Les recherches conduites sur des souches de ces bactéries récoltées dans des vins altérés ont abouti à identifier et séquencer les gènes clés déterminant ces capacités métaboliques spécifiques.
Le vinificateur peut ainsi évaluer les risques de déclenchement de ces altérations en faisant contrôler les vins stockés en cuve ou en barrique, ou avant leur conditionnement.
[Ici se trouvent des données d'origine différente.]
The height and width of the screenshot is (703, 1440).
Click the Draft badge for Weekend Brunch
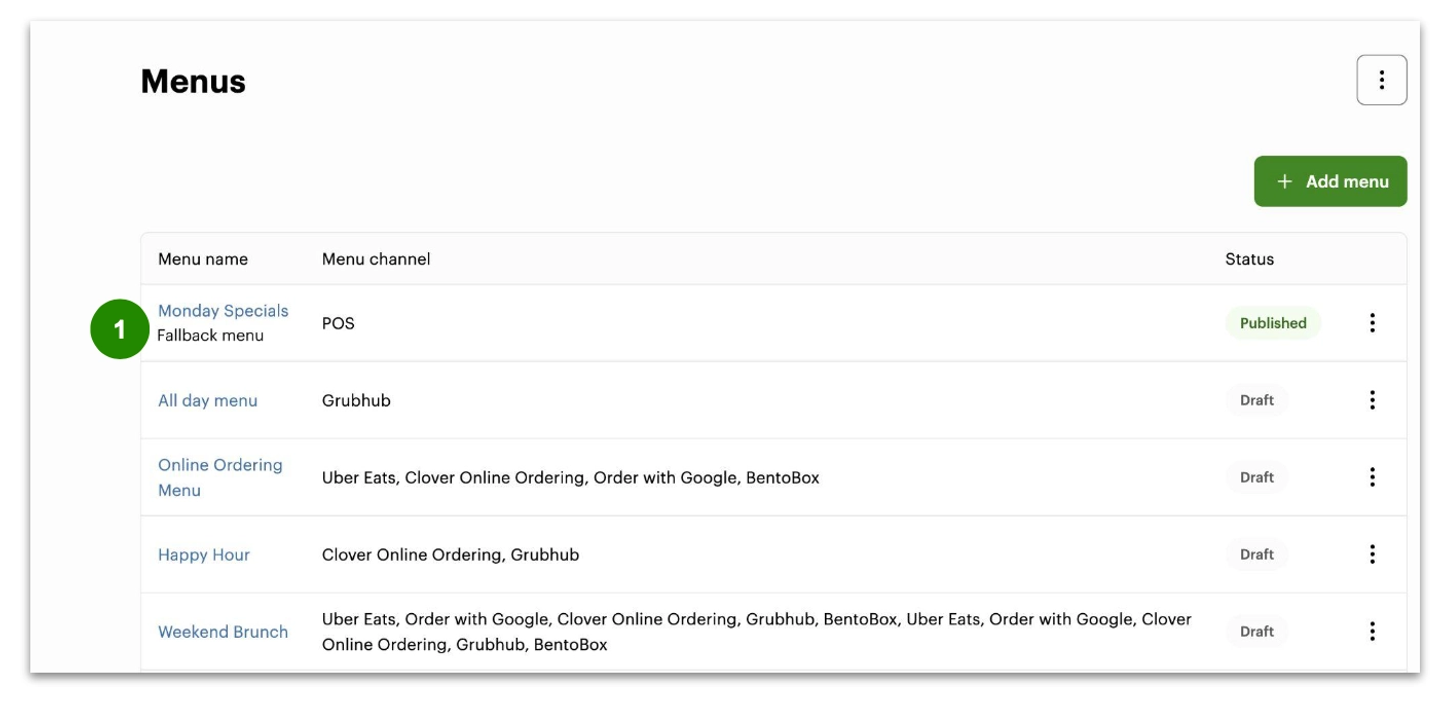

La plupart du temps ces altérations microbiennes ne sont caractérisées pour la première fois par un producteur qu'après l'incident qui survient soit dans la cuve, ou les barriques, pendant les mois qui suivent les fermentations, soit ce qui est beaucoup plus grave dans la bouteille.
Dans ce dernier cas, le préjudice commercial est quelquefois très important, et il n'y a pratiquement aucun remède. Quand il s'agit d'un vin en cuve ou barrique, selon le degré d'altération, il est encore temps de réagir en traitant le vin par filtration par la chaleur ou par addition de SO2 autorisé pour éliminer les microorganismes.
Après cet incident, l'identification précise du problème, c'est-à-dire celle du microorganisme responsable, est indispensable. Le producteur fait alors rechercher la présence de cette levure ou bactérie dans tous les lots de sa cave de vinification par les méthodes moléculaires. Si nécessaire, il décide de prendre les précautions les plus drastiques pour les éliminer. Lors du millésime suivant, la détection sera réalisée beaucoup plus tôt dans les étapes de vinification.
Ces méthodes moléculaires sont performantes mais délicates. Peu (ou pas) d'œnologues sont encore formés et ne peuvent assurer ces analyses en routine. Actuellement seuls quelques laboratoires très avertis en microbiologie proposent ces prestations.
Ce sont notamment deux laboratoires issus l'un de l'Université de Bourgogne (Institut universitaire de la Vigne et du Vin, Institut Jules Guyot), l'autre de l'Université Victor Segalen Bordeaux 2 (Faculté d'œnologie). Dans ce dernier cas, le laboratoire MICROFLORA® bénéficie des résultats des études de génétiques sur les levures et les bactéries lactiques obtenus au Laboratoire de Biotechnologie et Microbiologie Appliquée de l'Université de Bordeaux.